------ SELECTED PASSAGE

HIV for Sale At Ngundu Business Centre, Sex Workers Say Truckers
HIV for Sale At Ngundu Business Centre, Sex Workers Say Truckers Refuse Condoms
By Robert Tapfumaneyi
Sep. 23, 2015 (All Africa Global Media) — “OH yes, I do have unprotected sex; that way I make more money. I don’t care and don’t feel sorry for those I have infected (with HIV) because somebody infected me. I was negative when I came here.”
These are the words of Ngundu-based commercial sex worker Joyce, 24, who is living with HIV.
She left her rural home in Bikita, running away from extreme poverty at the age of 15 after she failed to sit for her ordinary level examinations.
Ngundu is the busiest growth point along the Harare-Beitbridge road and has become a death trap for many sex-starved and reckless truck drivers.
The highway connects Zimbabwe with other SADC countries such as the DRC, Malawi, Mozambique, Zambia and South Africa.
Joyce told NewZimbabwe.com that sometimes it’s the men who demand unprotected sex.
She said she is also shocked by the “I don’t care” attitude of cross border truck drivers who engage their services.
“I usually charge $3 for protected sex,” she said. “But price starts from $50 going up for unprotected sex.”
She revealed that she has been treated for various kinds of sexual transmitted infections (STI) but could not afford “days off” as she needs the money for survival.
Joyce said she is occasionally involved in fist fights with other sex workers as competition becomes stiff.

------------

_PROMPT 1_.
Write out the part of the Ngundu article that opens with the words containing "Joyce told NewZimbabwe.com" and closes with "engage their services.".
_PROMPT 2_.
According to the Ngundu article, why does Joyce not take days off even though she has been treated for sexually transmitted infections?
_PROMPT 3_.
Proceed with the article on sex workers at Ngundu Business Centre, picking up after its last sentence.

------ SOURCE DATA

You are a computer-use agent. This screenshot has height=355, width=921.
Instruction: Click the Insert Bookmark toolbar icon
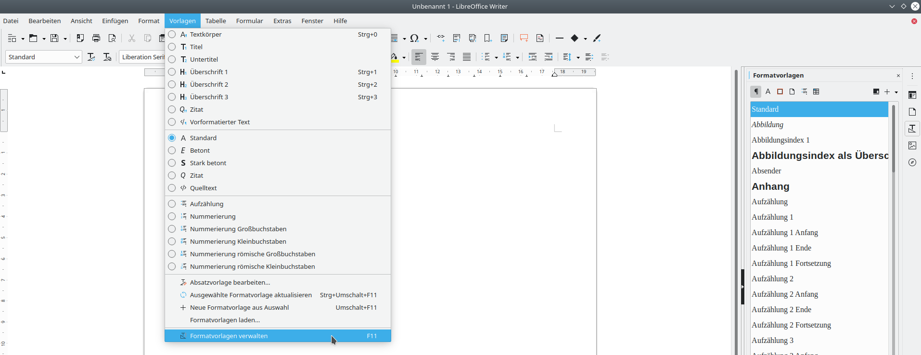tap(488, 38)
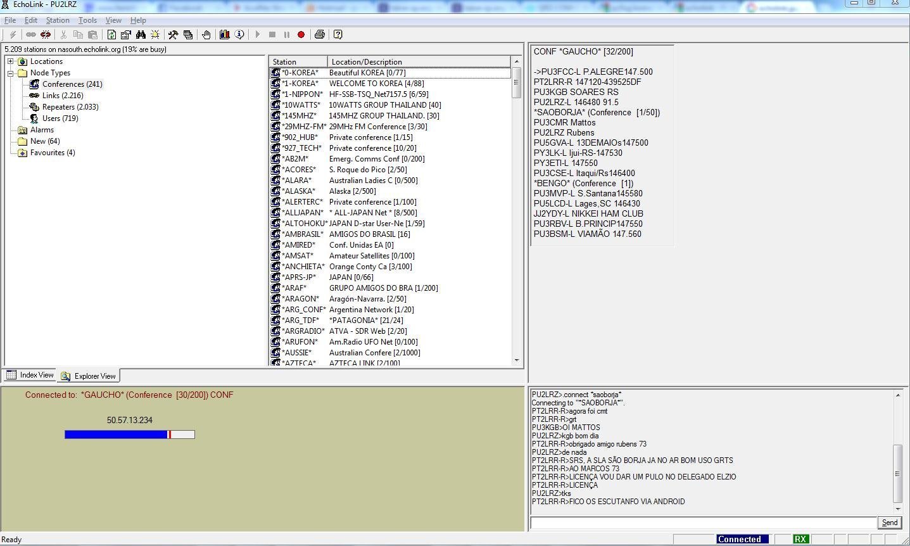910x546 pixels.
Task: Click the hand icon in toolbar
Action: click(206, 35)
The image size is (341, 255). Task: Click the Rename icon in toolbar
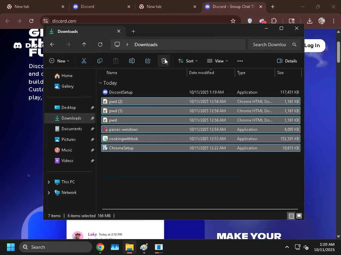(132, 61)
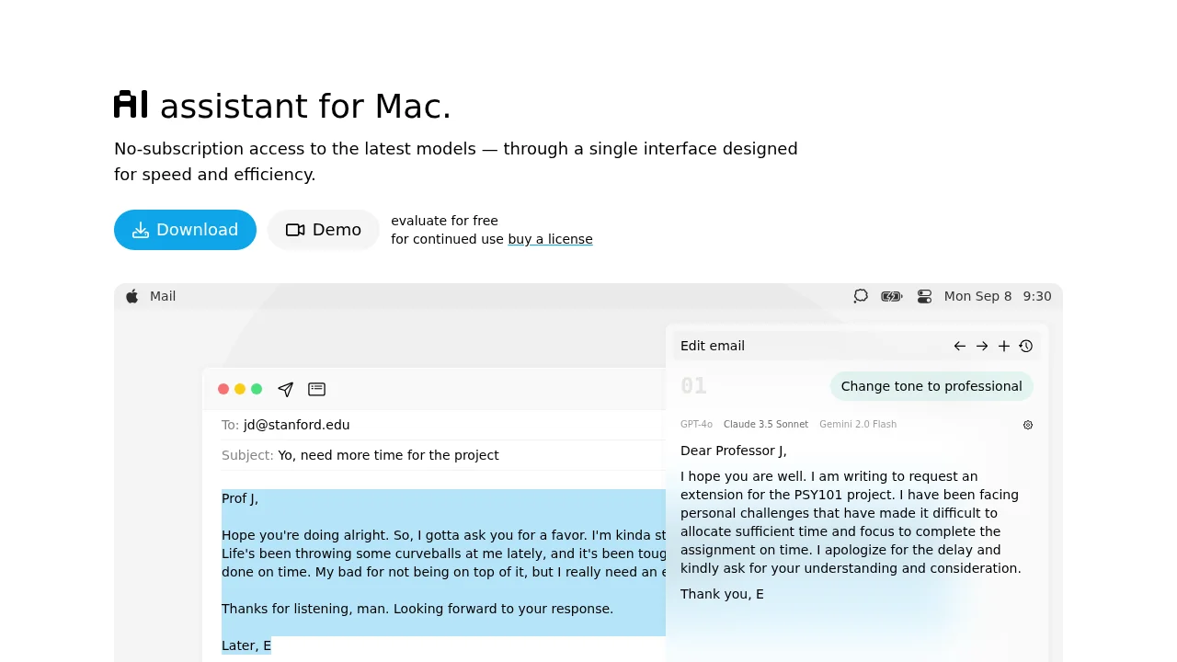Image resolution: width=1177 pixels, height=662 pixels.
Task: Click the Subject line of the email
Action: coord(388,455)
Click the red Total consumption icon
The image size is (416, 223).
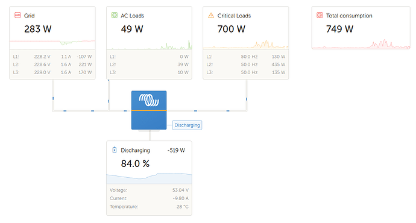(320, 15)
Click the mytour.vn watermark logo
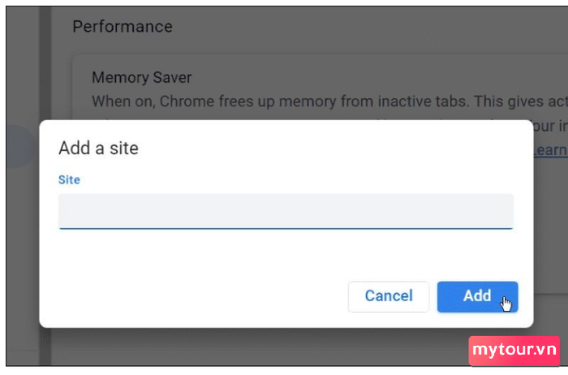The image size is (568, 375). click(514, 351)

------------

_EXERCISE OUTPUT 1_.
Joyce told NewZimbabwe.com that sometimes it’s the men who demand unprotected sex.
She said she is also shocked by the “I don’t care” attitude of cross border truck drivers who engage their services.

_EXERCISE OUTPUT 2_.
She says she cannot afford days off because she needs the money to survive.

_EXERCISE OUTPUT 3_.
“The truck drivers sometimes prefer young and new sex workers and this does go down well with me and my friends and we end up arguing and fighting,” she explained.
Those forced out of business by younger entrants into the industry now resort to vending while waiting for their “regular” clients.
Information recently released by CeSHHAR, an organisation that specialises in sexual health and HIV and AIDS research, shows that at least 20% of sex workers are HIV positive.
The organisation said 52,214 sex workers have visited their centres across the country for help since 2009.
Of these, 26,090 were found to have sexually transmitted infections with some 10,922 testing HIV positive.
Prostitution is illegal in Zimbabwe which makes it even harder for sex workers to seek treatment at government medical centres.
Joyce said she resorts to traditional methods.
“I use traditional herbs every time I get infected because they chase us away at government hospital.
“And I can’t even think of visiting a private doctor because I can’t afford.”